Sementara itu, Rektor Universitas Darussalam (UNIDA) Gontor, Prof. Dr. Hamid Fahmy Zarkasyi, menjelaskan bahwa pengembangan ekonomi wakaf telah menjadi perhatian UNIDA) sejak lama. Bersama Bank Indonesia, UNIDA mendirikan International Center for Awqaf Studies (ICAST) sebagai pusat kajian dan pengembangan wakaf di Indonesia. Menurutnya, pondok pesantren memiliki potensi besar dalam membangun ekonomi berbasis wakaf karena sistem wakaf telah menjadi fondasi Pondok Modern Darussalam Gontor sejak awal berdirinya. Melalui Sekolah Wakaf Berkah Indonesia, para pengelola pondok pesantren akan dibekali tidak hanya kemampuan mengelola aset wakaf, tetapi juga keterampilan membangun usaha, melakukan fundraising, serta mengembangkan model bisnis berbasis wakaf yang profesional dan berkelanjutan.

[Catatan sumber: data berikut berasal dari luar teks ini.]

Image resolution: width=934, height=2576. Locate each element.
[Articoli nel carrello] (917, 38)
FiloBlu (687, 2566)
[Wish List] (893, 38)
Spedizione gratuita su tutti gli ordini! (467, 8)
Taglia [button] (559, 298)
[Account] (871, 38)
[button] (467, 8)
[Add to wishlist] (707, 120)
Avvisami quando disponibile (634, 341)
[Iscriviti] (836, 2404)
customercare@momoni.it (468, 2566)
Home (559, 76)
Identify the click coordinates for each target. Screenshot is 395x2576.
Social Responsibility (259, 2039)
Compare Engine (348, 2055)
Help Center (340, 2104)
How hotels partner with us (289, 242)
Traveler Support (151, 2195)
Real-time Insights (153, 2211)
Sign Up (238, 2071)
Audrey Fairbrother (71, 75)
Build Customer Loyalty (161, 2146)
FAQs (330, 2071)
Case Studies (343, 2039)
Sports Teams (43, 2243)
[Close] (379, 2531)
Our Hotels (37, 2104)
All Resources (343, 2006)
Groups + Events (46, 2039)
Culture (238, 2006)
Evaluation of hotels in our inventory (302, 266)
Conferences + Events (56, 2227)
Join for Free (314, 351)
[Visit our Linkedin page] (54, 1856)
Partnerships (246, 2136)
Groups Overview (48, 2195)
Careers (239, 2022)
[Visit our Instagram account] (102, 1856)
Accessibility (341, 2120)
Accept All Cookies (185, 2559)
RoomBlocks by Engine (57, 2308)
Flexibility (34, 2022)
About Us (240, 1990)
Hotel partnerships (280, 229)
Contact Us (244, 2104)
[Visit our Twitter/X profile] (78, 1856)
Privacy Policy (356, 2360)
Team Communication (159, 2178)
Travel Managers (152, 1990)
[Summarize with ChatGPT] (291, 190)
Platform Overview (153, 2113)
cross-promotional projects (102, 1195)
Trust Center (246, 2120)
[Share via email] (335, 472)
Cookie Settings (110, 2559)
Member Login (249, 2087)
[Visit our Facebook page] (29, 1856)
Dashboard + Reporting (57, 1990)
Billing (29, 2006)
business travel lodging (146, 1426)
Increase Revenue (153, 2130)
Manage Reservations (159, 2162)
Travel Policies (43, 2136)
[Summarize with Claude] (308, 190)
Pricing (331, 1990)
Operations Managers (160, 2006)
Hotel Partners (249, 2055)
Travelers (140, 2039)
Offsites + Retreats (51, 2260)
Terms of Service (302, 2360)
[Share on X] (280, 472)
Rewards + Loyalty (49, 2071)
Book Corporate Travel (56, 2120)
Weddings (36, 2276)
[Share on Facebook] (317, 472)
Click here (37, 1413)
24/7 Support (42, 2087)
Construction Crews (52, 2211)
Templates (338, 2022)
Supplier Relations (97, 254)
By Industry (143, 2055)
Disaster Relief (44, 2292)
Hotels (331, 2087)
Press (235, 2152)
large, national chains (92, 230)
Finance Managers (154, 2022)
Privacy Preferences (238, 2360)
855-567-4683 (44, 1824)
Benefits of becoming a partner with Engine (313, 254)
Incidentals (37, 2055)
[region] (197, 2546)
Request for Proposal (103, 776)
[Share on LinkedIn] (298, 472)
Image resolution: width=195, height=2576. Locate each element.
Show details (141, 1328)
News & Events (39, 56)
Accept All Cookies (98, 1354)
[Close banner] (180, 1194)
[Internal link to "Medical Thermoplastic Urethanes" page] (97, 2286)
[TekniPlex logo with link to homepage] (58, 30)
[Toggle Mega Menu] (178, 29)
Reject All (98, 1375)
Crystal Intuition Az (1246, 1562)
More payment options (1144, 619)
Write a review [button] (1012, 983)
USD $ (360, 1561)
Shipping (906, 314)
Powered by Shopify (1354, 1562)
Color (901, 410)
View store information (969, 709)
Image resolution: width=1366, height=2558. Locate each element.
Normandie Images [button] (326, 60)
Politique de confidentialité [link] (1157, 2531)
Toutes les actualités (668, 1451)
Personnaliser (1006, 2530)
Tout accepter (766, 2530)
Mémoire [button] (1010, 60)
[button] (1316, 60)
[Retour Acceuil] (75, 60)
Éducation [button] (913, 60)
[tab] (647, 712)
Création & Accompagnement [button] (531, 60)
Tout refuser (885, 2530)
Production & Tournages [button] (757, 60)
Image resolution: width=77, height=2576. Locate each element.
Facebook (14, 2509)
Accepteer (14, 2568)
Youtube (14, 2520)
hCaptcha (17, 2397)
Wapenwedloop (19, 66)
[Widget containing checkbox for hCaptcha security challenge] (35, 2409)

Keikutsertaan peneliti dari Pusat Studi Filantropi (PSF) Fakultas Ekonomi dan Bisnis Islam (FEBI) Univeristas Islam Negeri (UIN) K.H. Abdurrahman Wahid Pekalongan, Muhammad Shulthoni, M.A., Ph.D., dalam kegiatan ini menjadi momentum penting untuk memperluas kolaborasi riset, pendidikan, dan pengabdian masyarakat di bidang filantropi Islam, khususnya pengembangan wakaf produktif. Berbagai gagasan dan praktik baik yang diperoleh selama kegiatan diharapkan dapat diimplementasikan dalam pengembangan pusat studi, penyusunan program pelatihan nadzir, penelitian kolaboratif, serta penguatan kurikulum ekonomi syariah di lingkungan Fakultas Ekonomi dan Bisnis Islam (FEBI) Univeristas Islam Negeri (UIN) K.H. Abdurrahman Wahid Pekalongan. Partisipasi ini juga mempertegas komitmen dalam mendukung pengembangan ekosistem wakaf nasional yang profesional, inovatif, dan berorientasi pada kemaslahatan umat.